The research, funded by the Health Research Council at $666,038, is led by the director of the Hugh Adams Cancer Epidemiology Unit, Prof Brian Cox. It will ask people if they would prefer ongoing screening of faeces samples for blood, or a one-off flexible sigmoidoscopy. The latter internally examines the lower part of the bowel and can involve removal of pre-cancerous polyps.
Prof Cox has been outspoken about plans to use immuno-chemical faecal occult blood tests in the four-year screening pilot due to begin in Waitemata this year, describing the tests as outmoded and not supported by latest research.

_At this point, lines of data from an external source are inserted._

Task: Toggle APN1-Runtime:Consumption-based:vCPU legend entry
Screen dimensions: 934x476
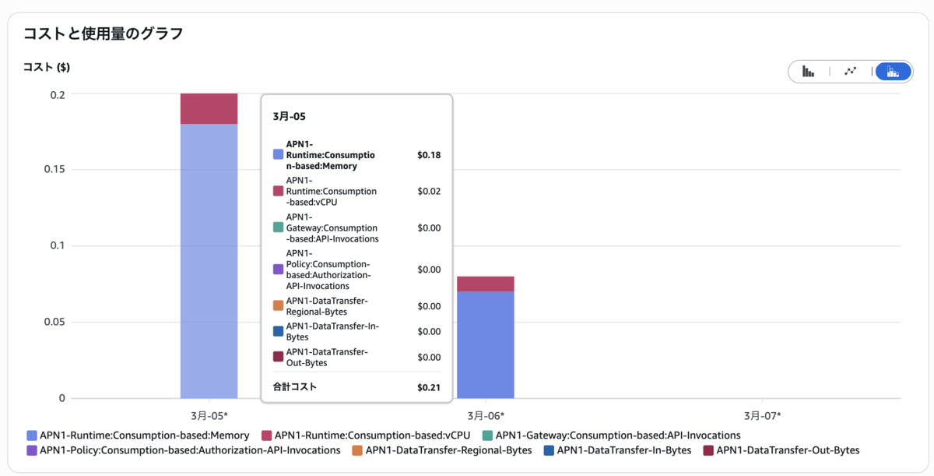Action: (366, 435)
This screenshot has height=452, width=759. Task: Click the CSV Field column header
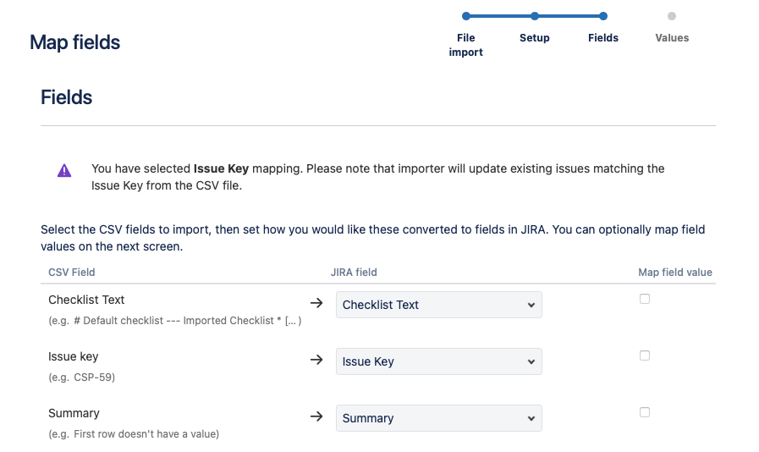[x=72, y=273]
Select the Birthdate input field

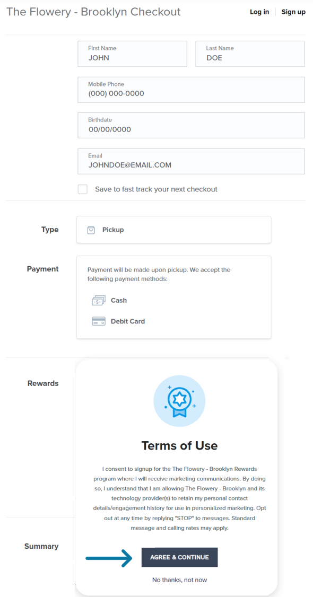(x=191, y=125)
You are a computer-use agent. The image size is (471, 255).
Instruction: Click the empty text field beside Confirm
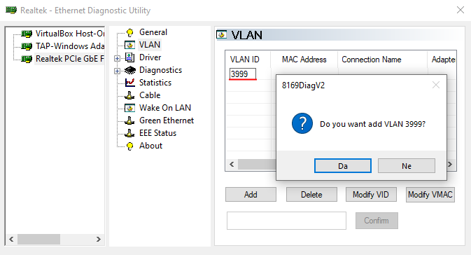(x=286, y=221)
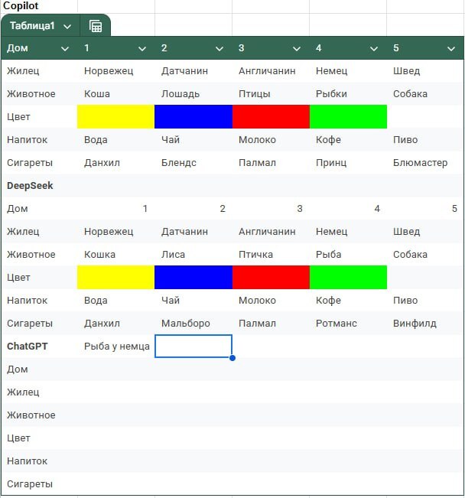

However, some people might prefer the two-yearly tests to the one-off but invasive nature of flexible sigmoidoscopy, he believed.
The research will also compare the effectiveness and relative value of the programmes and of making a transition to flexible sigmoidoscopy.
Prof Cox said it would be interesting finding out from Britain, where flexible sigmoidoscopy was only just starting to be offered along with a faecal testing programme, what people preferred.
The survey will involve an initial written response, with follow-up telephone interviews.
Prof Cox said he regarded the research as a "vital first step" in terms of assessing the relative merits of the two approaches to screening.
"We do need to get it right if we are going to go on to a national programme".
He expected the results would be available to help inform the Ministry of Health "in a timely manner".
Eight or nine researchers will be involved with the project, including some from the University of North Carolina.
Prof Cox said it was hoped the research would lead to further projects involving the Otago unit and that university.
Ministry of Health cancer programme national clinical director Dr John Childs said news of the research grant was welcomed and the results would be awaited with interest.
The research would add to the information available on the use of flexible sigmoidoscopy as a one-off screening tool and would provide insight into its acceptability to the New Zealand population.
"This information, along with emerging international evidence, will help inform future decisions around bowel screening in New Zealand."
The ministry has consistently advised it considers at this stage using faecal testing for its pilot is in line with international best practice.
The ministry has given no indication of how many years it might be before it is likely to make a recommendation about whether to proceed with a national screening programme.